Twin bomb blasts in the city of Maiduguri killed at least 46 people on Saturday evening while, around 50 km (30 miles) away, dozens of gunmen were razing a farming village, shooting dead another 39.
The attacks will heap pressure on Jonathan, whose intensified military push to end the Islamist sect Boko Haram's four-and-a-half-year-old insurgency has been running for almost a year.
While the bloodshed has not diminished, the army had at least had some success in confining it to remote rural areas in recent months, so that the attack on a densely populated market area in Maiduguri will be seen as a setback.
Jonathan is expected to run for re-election next year in what is expected to be a close contest.
Boko Haram, which has killed thousands in its fight for an Islamic state in northern Nigeria and become the biggest threat to security in Africa's top oil producer, is increasingly targeting the civilian population.
The attack on the village of Mainok on Saturday evening is typical of recent raids by Boko Haram as its fighters continue to target anyone they view as supporting the government's effort to end its insurgency.
"They were shooting sporadically and throwing explosives on buildings. I counted 39 bodies this morning," Mainok resident Mansur Buba told reporters in Maiduguri. "I fled the place because nobody is safe."
Mustapha Musa, another resident, said the village was in ruins with every house burned to the ground.

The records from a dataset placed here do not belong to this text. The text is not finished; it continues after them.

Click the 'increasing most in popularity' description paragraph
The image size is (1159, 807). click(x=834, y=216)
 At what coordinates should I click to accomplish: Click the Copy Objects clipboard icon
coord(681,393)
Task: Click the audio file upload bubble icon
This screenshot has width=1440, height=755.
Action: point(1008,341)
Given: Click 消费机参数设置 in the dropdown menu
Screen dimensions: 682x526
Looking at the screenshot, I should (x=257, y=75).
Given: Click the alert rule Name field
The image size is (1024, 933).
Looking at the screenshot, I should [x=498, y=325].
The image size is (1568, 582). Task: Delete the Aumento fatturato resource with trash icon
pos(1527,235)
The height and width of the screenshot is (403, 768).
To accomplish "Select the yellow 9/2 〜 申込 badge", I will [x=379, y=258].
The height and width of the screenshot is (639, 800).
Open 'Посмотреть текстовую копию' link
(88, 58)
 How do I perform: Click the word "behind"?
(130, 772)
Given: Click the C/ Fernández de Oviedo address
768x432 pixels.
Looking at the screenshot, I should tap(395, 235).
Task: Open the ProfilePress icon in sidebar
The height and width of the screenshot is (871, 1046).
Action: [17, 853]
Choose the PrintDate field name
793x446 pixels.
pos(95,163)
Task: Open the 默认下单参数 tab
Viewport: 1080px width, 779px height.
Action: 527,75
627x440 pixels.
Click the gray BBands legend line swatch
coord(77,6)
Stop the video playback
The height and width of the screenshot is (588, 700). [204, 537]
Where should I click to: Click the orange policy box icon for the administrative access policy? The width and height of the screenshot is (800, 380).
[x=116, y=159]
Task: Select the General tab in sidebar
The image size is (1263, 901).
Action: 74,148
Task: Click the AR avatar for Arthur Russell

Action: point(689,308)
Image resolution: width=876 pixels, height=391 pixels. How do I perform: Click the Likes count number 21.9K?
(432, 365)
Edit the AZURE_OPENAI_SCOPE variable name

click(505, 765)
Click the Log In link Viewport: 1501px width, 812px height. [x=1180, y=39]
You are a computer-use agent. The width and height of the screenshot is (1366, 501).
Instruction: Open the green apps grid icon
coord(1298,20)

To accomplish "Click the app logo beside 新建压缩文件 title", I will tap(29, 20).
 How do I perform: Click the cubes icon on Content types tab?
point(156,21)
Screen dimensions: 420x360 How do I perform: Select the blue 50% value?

An emergency relief official confirmed the death toll as 39 but asked not to be named because he was not authorized to speak officially.
There was global outrage last week when dozens of school children were shot or burned to death in a rural region near the northeastern city of Damaturu.
Insurgents killed more than 300 people last month, mostly civilians. Among the attacks were two in which more than 100 people were killed. In one, militants razed a village and shot panicked residents as they tried to flee.
Western governments are concerned about Nigerian groups such as Boko Haram linking up with al Qaeda-linked cells in other countries in the Sahel region, such as Mali, where France sent troops a year ago to oust Islamist militants who had seized control.